The problem with that voiceover is that while it might be perfectly suited for a Jane Austen novel or a film based on same, Linda’s life in Kingston, Pennsylvania would afford her little interaction with British narrator types. And that’s the point, really. This little voiceover trick reveals Linda’s self-reading, the narrative she tells herself and projects to others: “She found her sanctuary in literature. Her uncompromising spirit, so beloved in the classroom had doomed her to the life of a spinster. For how could she be a role model to her students if she settled for just any man?” This as she is seen on a string of blind dates (so clearly not accepting her fate as spinster) with grossly caricatured men.
Linda’s misreading of herself and her surroundings allows her some measure of solace and also structures The English Teacher. “A true romantic is always alone, ever on guard against a dangerous world,” her inner voice warns. And so, when Linda is approached one evening at an ATM by former student Jason (Michael Angarano), she pepper-sprays him even while he cries out, “Who uses pepper spray in Kingston?!” Jason has returned home after graduating from NYU’s Dramatic Writing program and failing to get his play produced. His father, Tom (Greg Kinnear), generally unsupportive and mean-spirited according to Jason, is insisting that he give up his writing dreams and move on to law school. After some flattery from Jason, Linda insists she would love to read his play and so the next evening she does just that, pouring over The Chrysalis in one sitting and moved both to tears and inspiration. She will persuade the high school drama department to produce Jason’s play.
Her collaboration with Jason leads to a foreseeable and impossible sexual liaison, after which Linda immediately descends into a mix of equally unreasonable literary self-justification and slut-shaming, which she remedies with the same selfless action she lectured about earlier. She writes bigger and bigger checks to bolster the budget for Jason’s play, in her own way standing up to those abuses Jason attributes to his father. But when Jason’s attention moves on to Halle (Lily Collins), the pretty lead actress in Chrysalis, Linda is less wedded to those “classical virtues” she has always been so eager to tout. In fact, it’s apparent early on that when it comes to getting her way in any area, Linda tends to view those virtues on a sliding scale.
This is hardly a surprise, and for the most part, The English Teacher is a predictable and unfunny walk through high school socio-political killing fields, its excellent cast notwithstanding. But the question of readings and misreadings provides a little more to consider than the skimpy plot suggests. The fictions that Jason offers to Linda are numerous and formulaic, certainly stories she should recognize if only they didn’t coincide with her own (perhaps willful) misreading of his character (suffering artiste) and her own.

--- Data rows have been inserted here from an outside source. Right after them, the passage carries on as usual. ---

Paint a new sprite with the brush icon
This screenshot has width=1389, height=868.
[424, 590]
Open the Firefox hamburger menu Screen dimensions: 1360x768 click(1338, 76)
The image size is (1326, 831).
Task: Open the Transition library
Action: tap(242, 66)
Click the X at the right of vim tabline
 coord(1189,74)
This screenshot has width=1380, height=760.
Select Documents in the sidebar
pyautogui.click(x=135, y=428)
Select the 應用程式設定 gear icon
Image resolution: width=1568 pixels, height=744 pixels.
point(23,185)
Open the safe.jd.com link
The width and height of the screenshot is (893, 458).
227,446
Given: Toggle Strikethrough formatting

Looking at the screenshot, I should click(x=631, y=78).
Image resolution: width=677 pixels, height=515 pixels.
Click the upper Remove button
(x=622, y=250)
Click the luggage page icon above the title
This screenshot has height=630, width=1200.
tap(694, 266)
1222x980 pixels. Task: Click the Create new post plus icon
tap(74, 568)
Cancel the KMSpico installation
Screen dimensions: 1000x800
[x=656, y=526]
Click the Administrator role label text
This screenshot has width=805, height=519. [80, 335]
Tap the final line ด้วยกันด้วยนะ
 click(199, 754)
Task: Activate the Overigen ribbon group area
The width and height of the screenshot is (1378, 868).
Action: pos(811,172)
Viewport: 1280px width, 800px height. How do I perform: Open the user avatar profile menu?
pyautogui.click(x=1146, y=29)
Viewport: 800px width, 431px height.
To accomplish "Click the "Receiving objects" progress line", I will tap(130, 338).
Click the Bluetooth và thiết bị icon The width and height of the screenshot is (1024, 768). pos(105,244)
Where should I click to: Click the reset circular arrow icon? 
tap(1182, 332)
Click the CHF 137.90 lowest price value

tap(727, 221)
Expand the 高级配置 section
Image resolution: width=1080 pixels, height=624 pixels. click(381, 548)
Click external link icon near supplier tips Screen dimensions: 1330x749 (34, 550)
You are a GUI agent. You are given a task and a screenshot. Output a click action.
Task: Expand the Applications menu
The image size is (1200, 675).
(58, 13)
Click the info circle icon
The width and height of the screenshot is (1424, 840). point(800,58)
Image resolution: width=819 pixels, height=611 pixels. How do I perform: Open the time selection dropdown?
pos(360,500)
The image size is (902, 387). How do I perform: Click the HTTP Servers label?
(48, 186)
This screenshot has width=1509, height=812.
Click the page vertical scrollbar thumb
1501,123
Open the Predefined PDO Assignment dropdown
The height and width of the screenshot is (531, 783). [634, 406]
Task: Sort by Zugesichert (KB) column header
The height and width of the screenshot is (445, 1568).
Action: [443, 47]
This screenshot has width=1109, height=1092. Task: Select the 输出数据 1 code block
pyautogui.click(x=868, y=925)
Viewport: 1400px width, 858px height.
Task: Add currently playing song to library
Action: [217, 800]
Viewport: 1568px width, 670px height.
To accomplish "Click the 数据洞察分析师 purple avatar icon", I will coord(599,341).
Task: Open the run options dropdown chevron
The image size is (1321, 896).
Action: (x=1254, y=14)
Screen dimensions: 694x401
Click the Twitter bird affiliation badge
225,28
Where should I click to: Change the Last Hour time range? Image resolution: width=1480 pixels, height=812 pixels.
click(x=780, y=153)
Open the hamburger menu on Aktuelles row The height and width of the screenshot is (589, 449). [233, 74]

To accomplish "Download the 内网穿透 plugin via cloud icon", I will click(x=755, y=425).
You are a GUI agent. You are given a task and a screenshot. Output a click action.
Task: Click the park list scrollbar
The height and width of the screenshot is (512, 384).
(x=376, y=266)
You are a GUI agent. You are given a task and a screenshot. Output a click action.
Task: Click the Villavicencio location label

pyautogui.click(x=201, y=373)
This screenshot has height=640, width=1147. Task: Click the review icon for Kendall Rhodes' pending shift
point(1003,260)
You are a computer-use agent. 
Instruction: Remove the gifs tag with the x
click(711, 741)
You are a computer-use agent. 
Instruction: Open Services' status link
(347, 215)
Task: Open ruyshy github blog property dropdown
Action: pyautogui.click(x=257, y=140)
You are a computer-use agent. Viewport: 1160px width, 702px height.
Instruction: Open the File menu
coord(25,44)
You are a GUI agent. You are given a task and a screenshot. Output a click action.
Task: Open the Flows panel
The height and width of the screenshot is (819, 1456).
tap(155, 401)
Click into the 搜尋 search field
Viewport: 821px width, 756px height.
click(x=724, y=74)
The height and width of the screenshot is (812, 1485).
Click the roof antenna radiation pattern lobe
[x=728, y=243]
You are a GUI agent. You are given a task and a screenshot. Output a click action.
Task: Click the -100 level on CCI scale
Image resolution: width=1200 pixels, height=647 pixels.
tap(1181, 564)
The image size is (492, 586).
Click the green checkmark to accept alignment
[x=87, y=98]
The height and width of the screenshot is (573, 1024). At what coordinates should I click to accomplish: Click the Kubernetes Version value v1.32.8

The film is determined to correct Linda’s behavior, her self-narrating, her classical virtues, her singleness, even her view of the literature she loves so much and her relationship to it as a reader. This, in particular, is annoying. As Linda casts aside broad notions of “honor” and “selfless action” following her sexual encounter with Jason, she begins, slowly, to write her own story, or so we are meant to think. And so when we see her later, encouraging alternative interpretations to A Tale of Two Cities and now with a “hot for teacher” outfit, we can’t help but roll our eyes, because in fact, nothing is new at all. This is in fact, the oldest formula of all. None of the heroines Linda admires ends up as a spinster. They merely begin all their novels believing they will. But they are all required to learn a lesson, to be put in their proper place and only then earn their reward (love). Linda is no different. Her transformation is as predictable as they come.
And yet, Linda doesn’t get it all wrong. Whatever her bias is towards Jason, the play itself is good, apparently, and Jason a decent playwright, whether he’s a decent man or not. “I know a thing or two about good stories,” Linda brags. And so she does. What she doesn’t know much about is discerning fact from fiction.